(Collection entries)
§
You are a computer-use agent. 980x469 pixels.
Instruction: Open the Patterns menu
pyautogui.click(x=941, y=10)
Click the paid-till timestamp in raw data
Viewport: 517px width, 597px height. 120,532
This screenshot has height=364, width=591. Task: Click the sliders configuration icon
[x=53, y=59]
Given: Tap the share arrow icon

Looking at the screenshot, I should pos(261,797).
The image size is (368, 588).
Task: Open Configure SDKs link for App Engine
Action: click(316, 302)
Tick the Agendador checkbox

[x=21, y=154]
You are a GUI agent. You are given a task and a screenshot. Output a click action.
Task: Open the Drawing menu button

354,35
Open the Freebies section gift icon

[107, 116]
§
• [What to work on]: Using the exact wording, repeat all the entries.

• [Response]:
You are a computer-use agent. 980x469 pixels.
Instruction: Open the Patterns menu
pyautogui.click(x=941, y=10)
Click the paid-till timestamp in raw data
Viewport: 517px width, 597px height. 120,532
This screenshot has height=364, width=591. Task: Click the sliders configuration icon
[x=53, y=59]
Given: Tap the share arrow icon

Looking at the screenshot, I should pos(261,797).
The image size is (368, 588).
Task: Open Configure SDKs link for App Engine
Action: click(316, 302)
Tick the Agendador checkbox

[x=21, y=154]
You are a GUI agent. You are given a task and a screenshot. Output a click action.
Task: Open the Drawing menu button

354,35
Open the Freebies section gift icon

[107, 116]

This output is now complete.